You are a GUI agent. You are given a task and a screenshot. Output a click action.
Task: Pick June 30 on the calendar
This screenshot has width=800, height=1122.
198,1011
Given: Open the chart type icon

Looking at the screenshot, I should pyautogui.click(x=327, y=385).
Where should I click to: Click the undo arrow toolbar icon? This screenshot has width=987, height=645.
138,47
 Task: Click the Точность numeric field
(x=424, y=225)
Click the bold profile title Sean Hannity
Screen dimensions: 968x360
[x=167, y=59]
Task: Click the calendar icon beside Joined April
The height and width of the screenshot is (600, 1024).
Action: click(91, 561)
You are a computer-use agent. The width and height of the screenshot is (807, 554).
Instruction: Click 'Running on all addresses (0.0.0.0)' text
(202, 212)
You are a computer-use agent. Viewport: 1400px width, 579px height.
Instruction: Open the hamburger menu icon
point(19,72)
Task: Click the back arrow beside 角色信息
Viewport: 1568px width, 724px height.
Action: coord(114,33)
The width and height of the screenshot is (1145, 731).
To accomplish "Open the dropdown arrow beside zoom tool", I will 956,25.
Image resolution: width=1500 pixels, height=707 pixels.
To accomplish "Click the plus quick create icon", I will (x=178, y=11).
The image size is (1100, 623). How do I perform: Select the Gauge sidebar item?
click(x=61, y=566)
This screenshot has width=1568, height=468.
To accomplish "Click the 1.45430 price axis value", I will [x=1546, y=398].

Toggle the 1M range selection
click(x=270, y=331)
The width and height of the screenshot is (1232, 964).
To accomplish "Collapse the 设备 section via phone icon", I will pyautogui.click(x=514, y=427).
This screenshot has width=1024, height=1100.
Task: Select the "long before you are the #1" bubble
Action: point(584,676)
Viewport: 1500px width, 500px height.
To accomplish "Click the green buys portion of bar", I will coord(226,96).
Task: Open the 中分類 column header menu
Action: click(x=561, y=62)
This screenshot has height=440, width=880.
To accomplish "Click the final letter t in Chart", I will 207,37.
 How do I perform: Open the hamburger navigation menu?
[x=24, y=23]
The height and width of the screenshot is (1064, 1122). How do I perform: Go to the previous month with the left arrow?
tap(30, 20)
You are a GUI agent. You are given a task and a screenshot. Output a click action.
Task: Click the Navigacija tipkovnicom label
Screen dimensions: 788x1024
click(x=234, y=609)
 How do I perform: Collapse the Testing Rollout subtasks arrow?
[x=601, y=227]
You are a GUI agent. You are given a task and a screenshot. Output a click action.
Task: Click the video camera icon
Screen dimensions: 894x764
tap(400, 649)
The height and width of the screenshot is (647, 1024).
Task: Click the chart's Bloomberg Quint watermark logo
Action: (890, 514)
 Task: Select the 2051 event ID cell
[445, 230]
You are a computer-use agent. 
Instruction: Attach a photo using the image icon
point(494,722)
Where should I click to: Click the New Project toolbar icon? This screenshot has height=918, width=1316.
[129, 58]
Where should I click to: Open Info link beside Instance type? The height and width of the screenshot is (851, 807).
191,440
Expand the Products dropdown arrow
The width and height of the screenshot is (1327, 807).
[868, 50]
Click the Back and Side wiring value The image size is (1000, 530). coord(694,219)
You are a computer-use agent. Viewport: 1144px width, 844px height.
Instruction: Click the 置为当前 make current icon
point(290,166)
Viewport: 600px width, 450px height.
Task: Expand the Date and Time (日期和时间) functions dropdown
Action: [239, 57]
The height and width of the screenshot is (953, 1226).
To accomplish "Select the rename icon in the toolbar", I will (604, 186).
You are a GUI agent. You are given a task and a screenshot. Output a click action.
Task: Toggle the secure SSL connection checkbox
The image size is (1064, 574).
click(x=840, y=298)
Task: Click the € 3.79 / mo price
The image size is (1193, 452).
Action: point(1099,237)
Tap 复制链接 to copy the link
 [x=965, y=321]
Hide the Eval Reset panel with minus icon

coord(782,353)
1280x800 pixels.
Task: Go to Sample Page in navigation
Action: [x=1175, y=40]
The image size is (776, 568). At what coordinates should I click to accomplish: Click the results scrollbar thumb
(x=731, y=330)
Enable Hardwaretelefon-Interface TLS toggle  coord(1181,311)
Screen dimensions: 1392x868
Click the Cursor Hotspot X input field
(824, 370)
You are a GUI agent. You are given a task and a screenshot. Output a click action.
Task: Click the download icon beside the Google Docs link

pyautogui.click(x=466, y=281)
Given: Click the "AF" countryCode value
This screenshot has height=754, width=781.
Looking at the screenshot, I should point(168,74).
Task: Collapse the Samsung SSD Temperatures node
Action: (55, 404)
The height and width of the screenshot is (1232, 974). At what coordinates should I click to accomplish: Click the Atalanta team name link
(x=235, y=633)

════════

# Stated exercise
Render the material from the line with "Where should I click to: Open" up to and including the line with "Click the Back and" as a two-column CSV headed command and location. Each row should pair one command with the coordinates given for it, with every field in double quotes and any line breaks replaced by spaces.

# Task response
command,location
"Where should I click to: Open Info link beside Instance type? The height and width of the screenshot is (851, 807).","191,440"
"Expand the Products dropdown arrow The width and height of the screenshot is (1327, 807).","[868, 50]"
"Click the Back and Side wiring value The image size is (1000, 530).","coord(694,219)"